▶ **What you should do**
Write out all of the records below without changing a single character.

▶ **Source data**

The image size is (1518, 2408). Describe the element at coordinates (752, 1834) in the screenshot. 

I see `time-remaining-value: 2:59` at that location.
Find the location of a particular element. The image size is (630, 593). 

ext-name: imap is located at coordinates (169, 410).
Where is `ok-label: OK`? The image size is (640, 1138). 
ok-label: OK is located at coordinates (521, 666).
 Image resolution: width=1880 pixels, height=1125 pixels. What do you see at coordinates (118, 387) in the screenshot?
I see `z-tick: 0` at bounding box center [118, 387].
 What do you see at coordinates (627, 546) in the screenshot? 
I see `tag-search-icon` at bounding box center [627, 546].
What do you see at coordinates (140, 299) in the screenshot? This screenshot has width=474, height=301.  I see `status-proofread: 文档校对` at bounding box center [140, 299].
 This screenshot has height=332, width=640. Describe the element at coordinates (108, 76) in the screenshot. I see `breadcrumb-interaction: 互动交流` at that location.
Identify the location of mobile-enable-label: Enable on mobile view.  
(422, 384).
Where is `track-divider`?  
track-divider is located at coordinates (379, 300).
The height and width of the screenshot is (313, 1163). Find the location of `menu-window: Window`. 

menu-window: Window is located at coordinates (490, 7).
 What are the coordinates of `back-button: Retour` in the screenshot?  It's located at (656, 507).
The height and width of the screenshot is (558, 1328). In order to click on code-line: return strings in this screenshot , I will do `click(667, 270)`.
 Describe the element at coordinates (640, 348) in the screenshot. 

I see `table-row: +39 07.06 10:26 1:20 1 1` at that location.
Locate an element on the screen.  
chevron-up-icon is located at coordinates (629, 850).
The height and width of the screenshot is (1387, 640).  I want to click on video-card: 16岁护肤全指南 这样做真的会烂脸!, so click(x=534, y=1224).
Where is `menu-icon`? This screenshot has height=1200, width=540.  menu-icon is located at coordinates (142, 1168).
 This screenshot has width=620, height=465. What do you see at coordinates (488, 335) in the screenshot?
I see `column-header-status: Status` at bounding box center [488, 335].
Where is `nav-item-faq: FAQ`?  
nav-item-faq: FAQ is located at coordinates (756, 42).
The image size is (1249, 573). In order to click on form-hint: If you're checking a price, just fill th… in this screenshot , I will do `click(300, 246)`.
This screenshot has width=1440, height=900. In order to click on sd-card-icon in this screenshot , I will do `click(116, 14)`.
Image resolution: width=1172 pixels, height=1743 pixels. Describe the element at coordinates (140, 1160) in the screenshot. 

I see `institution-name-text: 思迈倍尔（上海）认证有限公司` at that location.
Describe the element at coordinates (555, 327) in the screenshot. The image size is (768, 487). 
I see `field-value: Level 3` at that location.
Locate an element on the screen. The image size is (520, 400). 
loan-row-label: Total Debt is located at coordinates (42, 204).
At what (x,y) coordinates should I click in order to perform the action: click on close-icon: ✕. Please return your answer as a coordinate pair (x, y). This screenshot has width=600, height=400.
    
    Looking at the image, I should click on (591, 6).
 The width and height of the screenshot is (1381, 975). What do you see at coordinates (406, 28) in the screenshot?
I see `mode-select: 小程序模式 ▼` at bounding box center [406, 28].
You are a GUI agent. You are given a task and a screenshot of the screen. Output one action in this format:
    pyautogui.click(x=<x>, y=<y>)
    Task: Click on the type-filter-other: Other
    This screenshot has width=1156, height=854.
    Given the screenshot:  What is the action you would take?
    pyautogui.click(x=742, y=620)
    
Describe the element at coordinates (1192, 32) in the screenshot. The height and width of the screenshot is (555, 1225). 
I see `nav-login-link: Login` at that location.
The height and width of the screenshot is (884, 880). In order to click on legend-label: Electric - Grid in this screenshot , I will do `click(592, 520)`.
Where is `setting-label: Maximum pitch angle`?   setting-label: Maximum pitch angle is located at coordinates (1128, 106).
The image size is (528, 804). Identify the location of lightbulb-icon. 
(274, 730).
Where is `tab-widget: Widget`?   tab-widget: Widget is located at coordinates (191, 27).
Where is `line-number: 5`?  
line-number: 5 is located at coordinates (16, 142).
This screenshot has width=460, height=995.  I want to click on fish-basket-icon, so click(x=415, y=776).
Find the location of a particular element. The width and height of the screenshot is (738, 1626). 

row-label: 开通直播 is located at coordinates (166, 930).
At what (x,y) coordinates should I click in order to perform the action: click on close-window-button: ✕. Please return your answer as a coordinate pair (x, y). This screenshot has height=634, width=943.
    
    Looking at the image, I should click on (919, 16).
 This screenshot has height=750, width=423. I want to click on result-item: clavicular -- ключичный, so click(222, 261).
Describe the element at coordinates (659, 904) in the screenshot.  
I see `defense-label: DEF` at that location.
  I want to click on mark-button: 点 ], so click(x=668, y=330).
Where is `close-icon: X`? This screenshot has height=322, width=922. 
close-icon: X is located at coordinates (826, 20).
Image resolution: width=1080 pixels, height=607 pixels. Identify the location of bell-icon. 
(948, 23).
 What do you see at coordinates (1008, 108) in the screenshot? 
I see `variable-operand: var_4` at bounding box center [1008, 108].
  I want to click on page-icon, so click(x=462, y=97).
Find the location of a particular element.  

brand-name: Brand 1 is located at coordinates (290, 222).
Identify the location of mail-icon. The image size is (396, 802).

▶ **Answer to the exercise**
The image size is (1518, 2408). Describe the element at coordinates (752, 1834) in the screenshot. 

I see `time-remaining-value: 2:59` at that location.
Find the location of a particular element. The image size is (630, 593). 

ext-name: imap is located at coordinates (169, 410).
Where is `ok-label: OK`? The image size is (640, 1138). 
ok-label: OK is located at coordinates (521, 666).
 Image resolution: width=1880 pixels, height=1125 pixels. What do you see at coordinates (118, 387) in the screenshot?
I see `z-tick: 0` at bounding box center [118, 387].
 What do you see at coordinates (627, 546) in the screenshot? 
I see `tag-search-icon` at bounding box center [627, 546].
What do you see at coordinates (140, 299) in the screenshot? This screenshot has width=474, height=301.  I see `status-proofread: 文档校对` at bounding box center [140, 299].
 This screenshot has height=332, width=640. Describe the element at coordinates (108, 76) in the screenshot. I see `breadcrumb-interaction: 互动交流` at that location.
Identify the location of mobile-enable-label: Enable on mobile view.  
(422, 384).
Where is `track-divider`?  
track-divider is located at coordinates (379, 300).
The height and width of the screenshot is (313, 1163). Find the location of `menu-window: Window`. 

menu-window: Window is located at coordinates (490, 7).
 What are the coordinates of `back-button: Retour` in the screenshot?  It's located at (656, 507).
The height and width of the screenshot is (558, 1328). In order to click on code-line: return strings in this screenshot , I will do `click(667, 270)`.
 Describe the element at coordinates (640, 348) in the screenshot. 

I see `table-row: +39 07.06 10:26 1:20 1 1` at that location.
Locate an element on the screen.  
chevron-up-icon is located at coordinates (629, 850).
The height and width of the screenshot is (1387, 640).  I want to click on video-card: 16岁护肤全指南 这样做真的会烂脸!, so click(x=534, y=1224).
Where is `menu-icon`? This screenshot has height=1200, width=540.  menu-icon is located at coordinates (142, 1168).
 This screenshot has width=620, height=465. What do you see at coordinates (488, 335) in the screenshot?
I see `column-header-status: Status` at bounding box center [488, 335].
Where is `nav-item-faq: FAQ`?  
nav-item-faq: FAQ is located at coordinates (756, 42).
The image size is (1249, 573). In order to click on form-hint: If you're checking a price, just fill th… in this screenshot , I will do `click(300, 246)`.
This screenshot has width=1440, height=900. In order to click on sd-card-icon in this screenshot , I will do `click(116, 14)`.
Image resolution: width=1172 pixels, height=1743 pixels. Describe the element at coordinates (140, 1160) in the screenshot. 

I see `institution-name-text: 思迈倍尔（上海）认证有限公司` at that location.
Describe the element at coordinates (555, 327) in the screenshot. The image size is (768, 487). 
I see `field-value: Level 3` at that location.
Locate an element on the screen. The image size is (520, 400). 
loan-row-label: Total Debt is located at coordinates (42, 204).
At what (x,y) coordinates should I click in order to perform the action: click on close-icon: ✕. Please return your answer as a coordinate pair (x, y). This screenshot has width=600, height=400.
    
    Looking at the image, I should click on (591, 6).
 The width and height of the screenshot is (1381, 975). What do you see at coordinates (406, 28) in the screenshot?
I see `mode-select: 小程序模式 ▼` at bounding box center [406, 28].
You are a GUI agent. You are given a task and a screenshot of the screen. Output one action in this format:
    pyautogui.click(x=<x>, y=<y>)
    Task: Click on the type-filter-other: Other
    This screenshot has width=1156, height=854.
    Given the screenshot:  What is the action you would take?
    pyautogui.click(x=742, y=620)
    
Describe the element at coordinates (1192, 32) in the screenshot. The height and width of the screenshot is (555, 1225). 
I see `nav-login-link: Login` at that location.
The height and width of the screenshot is (884, 880). In order to click on legend-label: Electric - Grid in this screenshot , I will do `click(592, 520)`.
Where is `setting-label: Maximum pitch angle`?   setting-label: Maximum pitch angle is located at coordinates (1128, 106).
The image size is (528, 804). Identify the location of lightbulb-icon. 
(274, 730).
Where is `tab-widget: Widget`?   tab-widget: Widget is located at coordinates (191, 27).
Where is `line-number: 5`?  
line-number: 5 is located at coordinates (16, 142).
This screenshot has width=460, height=995.  I want to click on fish-basket-icon, so click(x=415, y=776).
Find the location of a particular element. The width and height of the screenshot is (738, 1626). 

row-label: 开通直播 is located at coordinates (166, 930).
At what (x,y) coordinates should I click in order to perform the action: click on close-window-button: ✕. Please return your answer as a coordinate pair (x, y). This screenshot has height=634, width=943.
    
    Looking at the image, I should click on (919, 16).
 This screenshot has height=750, width=423. I want to click on result-item: clavicular -- ключичный, so click(222, 261).
Describe the element at coordinates (659, 904) in the screenshot.  
I see `defense-label: DEF` at that location.
  I want to click on mark-button: 点 ], so click(x=668, y=330).
Where is `close-icon: X`? This screenshot has height=322, width=922. 
close-icon: X is located at coordinates (826, 20).
Image resolution: width=1080 pixels, height=607 pixels. Identify the location of bell-icon. 
(948, 23).
 What do you see at coordinates (1008, 108) in the screenshot? 
I see `variable-operand: var_4` at bounding box center [1008, 108].
  I want to click on page-icon, so click(x=462, y=97).
Find the location of a particular element.  

brand-name: Brand 1 is located at coordinates (290, 222).
Identify the location of mail-icon. The image size is (396, 802).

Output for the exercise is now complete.